Boring Merry Widow at Palais Garnier.
Boring Merry Widow by Franz Lehar at Palais Garnier.
Review by Henning Høholt
Except for two details, the wonderful cancan scene in the very end, and Bo Skovhus as Count Danilo, is this production at Palais Garnier is a catastrophe. It don´t have any charming operetta feeling, it is missing the wonderful atmosphere which this operetta usually gives to the audience. The only details which saved some of it was the two mentioned.
Of course I notice that some of the singers were great, the two guys, fighting about dancing with Hanna Glawari, the good tenor Daniel Behle as Camille des Rossillon, Ana Maria Labin as Valencienne (in a strange white dress, loosing feathers all over the stage), But the ambassador of Pontevedro Baron Zeta played by Harald Serafin, has too weak a voice.
Hanna Glawari was at the season premiere sung by Christina Dietzsch-Carvin
. Who has been stepping in at a very short notice. Looking beautiful on stage, but vocally unfortunately only in the high tunes had the voice to fill up the room. Which did that, for exemple, the Vilja Song not became a hit. This song is being performed in Act 2 , which is set at a party in the garden at Hanna’s house, to celebrate the birthday of the Grand Duke in Pontevedrian fashion, and everybody is usually dressed in Pontevedrian clothing. Hanna entertains by singing an old Pontevedrian song, the famous “Vilja Song” (‘Es lebt’ eine Vilja, ein Waldmägdelein’)

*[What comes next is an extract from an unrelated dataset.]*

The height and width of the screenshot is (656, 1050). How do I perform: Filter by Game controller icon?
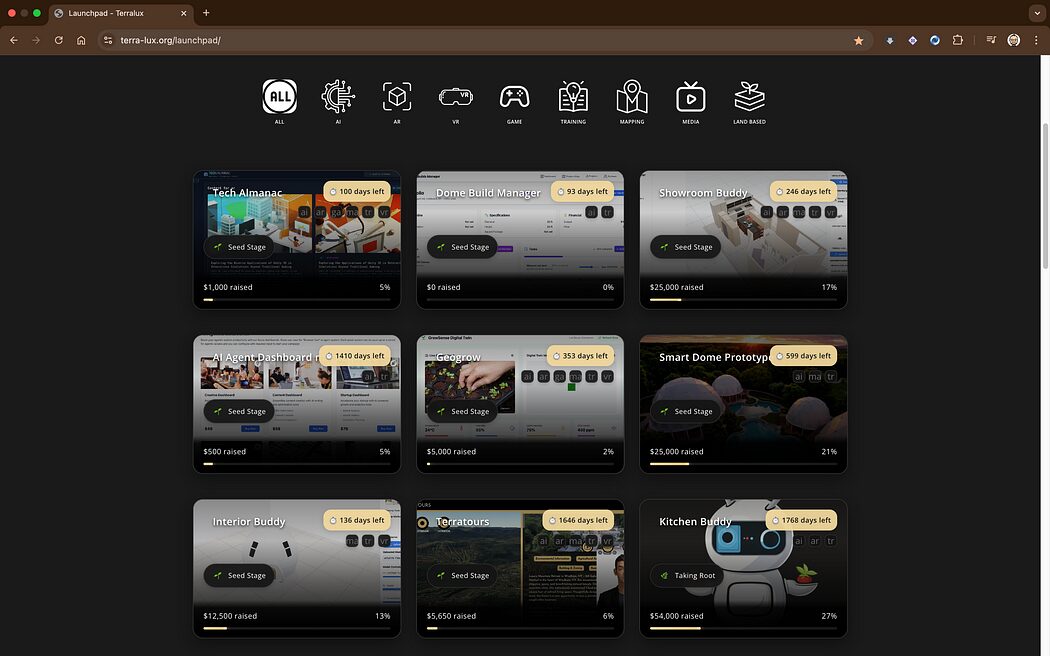pos(514,97)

. In this boring production were no party, no garden, no Pontevedrian costumes, but some ok male dancers dancing a folkdance. And in addition the garden scene was spoiled by a not lightened up red curtain, without motivation hanging first in the ones side, and then being moved around. The Merry Widow needs a romantic staging.
Go to The Lithuanian National Opera and Ballett Theatre in Vilnius and see how it can be done, the have a wonderful Merry Widow production. Some people here in Paris left their seats already after the first act.
The orchestra sounded well, conducted by Asher Fisch
. The choir was ok, but not so good that we need to spend so long time by the choir master to enter and make his usual boring applause show.
The costumes was boring by Francesco Zito. no festivitas. In fact we are supposed to be at a galla party at the Pontevedrian Embassy, to celebrate the birthday of the Prince of Pontevedrian. Except for the two elegant outfits for Hanna Glawari, I wonder if Christina Dietzsch-Carvin had brought them with her from Deutsche Oper am Rhein, where she usually are, – as far as I have understod. The entrance hat was good too.
CREMATORIUM – SCENOGRAPHY
The scenography by Antonio Lagarto,, is looking like a hall in a crematorium, the shining doors needs to be polished. It could decoration be for a tragedy, but not for an operetta of this quality. The “Walkyries” hanging in the last scene with firework was an effect, waste of money. The lighting by Dominique Bruguiere was bad. As it quite often is at Palais Garnier, it was not possible to see the mimic in the faces. In all this kind of productions, the mimic is important, and when the light doesn’t help it, we can’t see it. Many of the funny details disappeared completely. The lighting departement needs to do a better work
GOOD CAN CAN
Laurence Fanon´s Can Can in the very end saved the finale, with 18 good dancing can can girls, 10 boys + one virtuose male soloist who together with Bo Skovhuswonderful Danilo saved it all. But i doesn´t understand why the choreographer only was taken in by the dancers a second for a very small applause, and then later the others, stage director, costumier, scenographer came on stage to get appplause, did they forget the choreographer. She saved the finale. But the operetta atmospahere was lost from the beginning.
The Merry Widow (German: Die lustige Witwe) (French: La veuve joyeuse) is an operetta by the Austro-Hungarian composer Franz Lehár. The librettists, Viktor Léon and Leo Stein, based the story – concerning a rich widow, and her countrymen’s attempt to keep her money in the principality by finding her the right husband – on an 1861 comedy play, L’attaché d’ambassade (The Embassy Attaché) by Henri Meilhac.
The operetta has enjoyed extraordinary international success since its 1905 premiere in Vienna and continues to be frequently revived and recorded. Film and other adaptations have also been made. Well-known music from the score includes the “Vilja Song”, “Da geh’ ich zu Maxim” (“You’ll Find Me at Maxim’s”), and the “Merry Widow Waltz”.